US 12,346,792 B2
	Accelerated training of neural networks with regularization links
James K. Baker, Maitland, FL (US); and Bradley J. Baker, Berwyn, PA (US)
Assigned to D5AI LLC, Maitland, FL (US)
Filed by D5AI LLC, Maitland, FL (US)
Filed on Jan. 3, 2025, as Appl. No. 19/009,560.
Application 18/587,242 is a division of application No. 18/327,527, filed on Jun. 1, 2023, granted, now 11,948,063, issued on Apr. 2, 2024.
Application 19/009,560 is a continuation of application No. 18/587,242, filed on Feb. 26, 2024, granted, now 12,205,010.
Application 18/327,527 is a continuation of application No. 17/387,211, filed on Jul. 28, 2021, granted, now 11,836,600, issued on Dec. 5, 2023.
Claims priority of provisional application 63/068,080, filed on Aug. 20, 2020.
Prior Publication US 2025/0139409 A1, May 1, 2025
Int.
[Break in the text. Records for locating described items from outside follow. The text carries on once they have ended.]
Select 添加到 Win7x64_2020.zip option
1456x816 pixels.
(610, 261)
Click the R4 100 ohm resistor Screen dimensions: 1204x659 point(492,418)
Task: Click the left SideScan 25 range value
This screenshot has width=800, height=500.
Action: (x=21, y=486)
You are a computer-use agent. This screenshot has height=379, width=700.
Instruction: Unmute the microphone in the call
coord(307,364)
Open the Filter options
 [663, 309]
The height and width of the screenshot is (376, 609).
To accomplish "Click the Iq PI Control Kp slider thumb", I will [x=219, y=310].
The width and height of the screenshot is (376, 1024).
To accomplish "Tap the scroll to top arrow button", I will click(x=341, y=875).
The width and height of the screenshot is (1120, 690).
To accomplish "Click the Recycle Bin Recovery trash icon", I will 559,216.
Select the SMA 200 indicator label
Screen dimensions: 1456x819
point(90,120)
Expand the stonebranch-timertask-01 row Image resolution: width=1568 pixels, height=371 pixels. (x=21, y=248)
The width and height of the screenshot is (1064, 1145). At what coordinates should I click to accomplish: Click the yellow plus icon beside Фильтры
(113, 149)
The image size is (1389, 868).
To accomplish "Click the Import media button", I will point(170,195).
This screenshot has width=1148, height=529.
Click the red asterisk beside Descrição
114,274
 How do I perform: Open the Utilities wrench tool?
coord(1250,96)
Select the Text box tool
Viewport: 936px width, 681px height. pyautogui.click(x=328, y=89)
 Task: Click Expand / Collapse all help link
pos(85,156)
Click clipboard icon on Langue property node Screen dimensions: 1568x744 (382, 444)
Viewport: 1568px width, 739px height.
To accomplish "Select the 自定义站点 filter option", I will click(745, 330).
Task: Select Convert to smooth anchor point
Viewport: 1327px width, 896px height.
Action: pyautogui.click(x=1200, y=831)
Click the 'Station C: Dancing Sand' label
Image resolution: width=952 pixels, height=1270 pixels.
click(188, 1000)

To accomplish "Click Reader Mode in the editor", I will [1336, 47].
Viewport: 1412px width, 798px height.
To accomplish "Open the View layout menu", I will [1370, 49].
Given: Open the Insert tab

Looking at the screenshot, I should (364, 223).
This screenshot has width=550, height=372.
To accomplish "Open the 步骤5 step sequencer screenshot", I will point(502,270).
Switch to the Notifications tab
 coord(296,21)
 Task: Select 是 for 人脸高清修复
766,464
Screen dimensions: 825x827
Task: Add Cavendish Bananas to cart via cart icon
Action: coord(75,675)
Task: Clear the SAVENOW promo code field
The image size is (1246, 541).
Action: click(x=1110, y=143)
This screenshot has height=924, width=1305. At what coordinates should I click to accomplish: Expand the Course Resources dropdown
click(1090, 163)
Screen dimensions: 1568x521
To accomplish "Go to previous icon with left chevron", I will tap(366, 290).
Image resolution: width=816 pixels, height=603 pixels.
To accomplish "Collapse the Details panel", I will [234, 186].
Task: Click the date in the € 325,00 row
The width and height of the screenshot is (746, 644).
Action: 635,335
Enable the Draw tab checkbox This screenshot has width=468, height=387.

Cl. G06N 3/045 (2023.01)

CPC G06N 3/045 (2023.01)

36 Claims

1. A method to accelerate training of a first neural network architecture, wherein the first neural network architecture comprises layers k=0, . . . K, where K is greater than or equal to two, wherein the Kth layer is an output layer of the first neural network architecture and the 0th layer is an input layer of the first neural network architecture, and wherein each of the k layers comprises one or more nodes, such that the first neural network architecture comprises at least a node P on one of the layers, the method comprising:

assigning, by a programmed computer system weights to connections in a second neural network architecture, the second neural network architecture comprising layers I=0, . . . , L, where Lis greater than two, wherein the Lth layer is an output layer of the second neural network architecture and the 0^thlayer is an input layer of the second neural network architecture, and wherein each of the L layers comprises one or more nodes, including a node R on a layer of the second neural network architecture other than the 0th layer, wherein the connections in the second neural network architecture comprise incoming connections to nodes on layers 1=1, . . . , L; and

after assigning the weights to the connections in the second neural network architecture:

storing, in a memory of the programmed computer system, preliminary activation values for the node R in the second neural network architecture for a training datum in a training data set; and

training, by the programmed computer system, via machine learning, the first neural network architecture, wherein training the first neural network architecture comprises imposing, by the programmed computer system, a regularization link between the node R of the second neural network architecture and the node P of the first neural network architecture, wherein imposing the regularization link comprises adding, during back-propagation of partial derivatives through the first neural network architecture for the training datum, a regularization cost to a loss function for the first neural network architecture for node P upon a specified binary relationship between a stored preliminary activation value for node R for the training datum and an activation value for node P for the training datum not being satisfied.